First fully AI-generated drug enters clinical trials
In another recent success story for AI in clinical research, it was announced that the first fully AI-generated drug had entered clinical trials in humans.
The drug, INS018_055, is being developed by Hong-Kong based Insilico Medicine and has reached phase 2 trials for the treatment of idiopathic pulmonary fibrosis – a chronic disease that causes scarring in the lungs and makes breathing increasingly difficult.
The company connects biology, chemistry and clinical trial analysis using next-generation AI systems, having developed AI platforms that use deep generative models, reinforcement learning, transformers, plus other modern machine learning techniques. They are used for novel target discovery and the generation of novel molecular structures that have desired properties.
And, although there have been other AI-designed drugs in clinical trials, INS018_055 is the first drug with both a novel AI-discovered target, as well as a novel AI-generated design.
Insilico Medicine also has two more drugs in the clinical stage that have been partially generated by AI; one for COVID-19 in phase 1 trials, and the other solid tumors that recently received approval from the U.S. Food and Drug Administration (FDA) to initiate clinical trials.
What is the future of AI in clinical research?
The use of AI in clinical research has really taken off in recent times, and with the technology seemingly advancing at breakneck speed, it’s likely that AI will take on more and more responsibilities in the drug development process in order to guarantee speed and efficiency.

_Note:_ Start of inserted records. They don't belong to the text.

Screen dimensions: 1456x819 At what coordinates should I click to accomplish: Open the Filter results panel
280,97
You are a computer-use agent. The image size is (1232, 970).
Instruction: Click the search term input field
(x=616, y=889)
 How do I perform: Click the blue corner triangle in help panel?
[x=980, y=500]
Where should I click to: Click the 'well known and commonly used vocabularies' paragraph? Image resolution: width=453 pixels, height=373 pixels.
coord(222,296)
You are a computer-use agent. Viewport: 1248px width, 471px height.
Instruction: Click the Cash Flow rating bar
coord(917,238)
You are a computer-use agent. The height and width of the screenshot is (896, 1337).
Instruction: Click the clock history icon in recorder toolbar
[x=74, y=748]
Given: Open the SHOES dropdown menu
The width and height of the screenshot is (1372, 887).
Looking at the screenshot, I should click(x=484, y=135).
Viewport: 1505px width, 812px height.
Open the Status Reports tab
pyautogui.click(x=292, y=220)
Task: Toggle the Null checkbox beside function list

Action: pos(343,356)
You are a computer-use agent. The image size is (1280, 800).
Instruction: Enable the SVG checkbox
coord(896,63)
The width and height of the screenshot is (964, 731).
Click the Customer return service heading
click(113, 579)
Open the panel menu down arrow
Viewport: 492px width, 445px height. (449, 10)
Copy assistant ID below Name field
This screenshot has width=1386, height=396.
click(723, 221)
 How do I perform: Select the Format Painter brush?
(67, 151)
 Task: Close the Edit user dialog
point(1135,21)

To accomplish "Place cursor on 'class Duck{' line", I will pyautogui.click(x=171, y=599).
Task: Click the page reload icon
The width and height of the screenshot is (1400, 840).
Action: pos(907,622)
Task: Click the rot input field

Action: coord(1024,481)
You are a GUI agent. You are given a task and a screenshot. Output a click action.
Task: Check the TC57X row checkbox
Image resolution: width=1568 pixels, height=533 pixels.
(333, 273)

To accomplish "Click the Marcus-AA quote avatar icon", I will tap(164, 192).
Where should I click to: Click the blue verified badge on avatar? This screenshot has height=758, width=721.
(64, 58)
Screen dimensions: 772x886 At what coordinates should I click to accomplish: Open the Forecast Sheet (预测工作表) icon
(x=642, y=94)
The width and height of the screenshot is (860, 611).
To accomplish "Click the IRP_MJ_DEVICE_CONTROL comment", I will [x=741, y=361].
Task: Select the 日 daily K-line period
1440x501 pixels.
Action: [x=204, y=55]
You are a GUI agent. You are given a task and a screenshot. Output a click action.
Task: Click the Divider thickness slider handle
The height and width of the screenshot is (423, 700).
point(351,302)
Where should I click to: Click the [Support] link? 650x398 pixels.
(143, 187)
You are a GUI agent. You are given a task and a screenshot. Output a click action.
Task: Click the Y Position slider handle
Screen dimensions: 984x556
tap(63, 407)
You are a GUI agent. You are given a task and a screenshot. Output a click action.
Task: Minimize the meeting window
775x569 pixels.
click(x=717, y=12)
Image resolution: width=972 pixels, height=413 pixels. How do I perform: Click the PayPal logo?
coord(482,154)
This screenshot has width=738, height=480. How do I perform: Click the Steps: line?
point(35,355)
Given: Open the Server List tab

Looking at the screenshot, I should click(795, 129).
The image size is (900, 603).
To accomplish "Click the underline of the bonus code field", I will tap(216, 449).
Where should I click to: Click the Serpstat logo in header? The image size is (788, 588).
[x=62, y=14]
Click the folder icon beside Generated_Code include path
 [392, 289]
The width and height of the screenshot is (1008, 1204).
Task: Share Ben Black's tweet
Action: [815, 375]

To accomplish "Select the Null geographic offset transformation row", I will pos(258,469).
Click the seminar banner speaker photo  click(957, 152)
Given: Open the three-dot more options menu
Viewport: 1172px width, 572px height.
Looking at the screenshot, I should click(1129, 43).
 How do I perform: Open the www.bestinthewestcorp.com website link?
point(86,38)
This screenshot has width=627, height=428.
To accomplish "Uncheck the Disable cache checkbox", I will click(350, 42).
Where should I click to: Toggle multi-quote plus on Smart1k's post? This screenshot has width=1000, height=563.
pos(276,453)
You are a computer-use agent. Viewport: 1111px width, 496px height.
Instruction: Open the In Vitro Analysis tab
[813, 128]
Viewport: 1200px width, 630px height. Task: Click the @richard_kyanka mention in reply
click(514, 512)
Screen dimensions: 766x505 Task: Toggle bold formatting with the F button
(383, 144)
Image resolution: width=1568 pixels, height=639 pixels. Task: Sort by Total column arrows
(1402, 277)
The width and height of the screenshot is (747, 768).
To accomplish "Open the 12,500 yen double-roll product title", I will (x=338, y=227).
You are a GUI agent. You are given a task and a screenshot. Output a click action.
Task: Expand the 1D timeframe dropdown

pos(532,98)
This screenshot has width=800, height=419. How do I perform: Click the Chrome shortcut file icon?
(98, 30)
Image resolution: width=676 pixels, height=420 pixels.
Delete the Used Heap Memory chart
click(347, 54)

“I would say that it is going to be AI inserting itself into different parts of the entire drug development process, as an aiding tool into the entire diagnostic process, in decision-making by the clinicians to make better decisions…,” commented Ho.
Additionally, the hype around AI is even expected to kick off a resurgence of investment into the biotech industry, after a difficult economic period in which companies have struggled to raise capital.
All in all, it seems like AI is the future of clinical research and trials in the life sciences industry, and Ho believes that people within the industry should embrace it as the useful tool that it is. “The people who use AI will definitely replace people who don’t use AI. It’s a natural evolution of things. If you have new tools and you do not use them, you’re basically rendering yourself basically obsolete. If it is a good tool, we should use it and embrace it so that we will continue to remain relevant to the industry.”
And, with the amount of AI startups and technology around at the minute, it’s fair to say that people in the industry are indeed embracing it.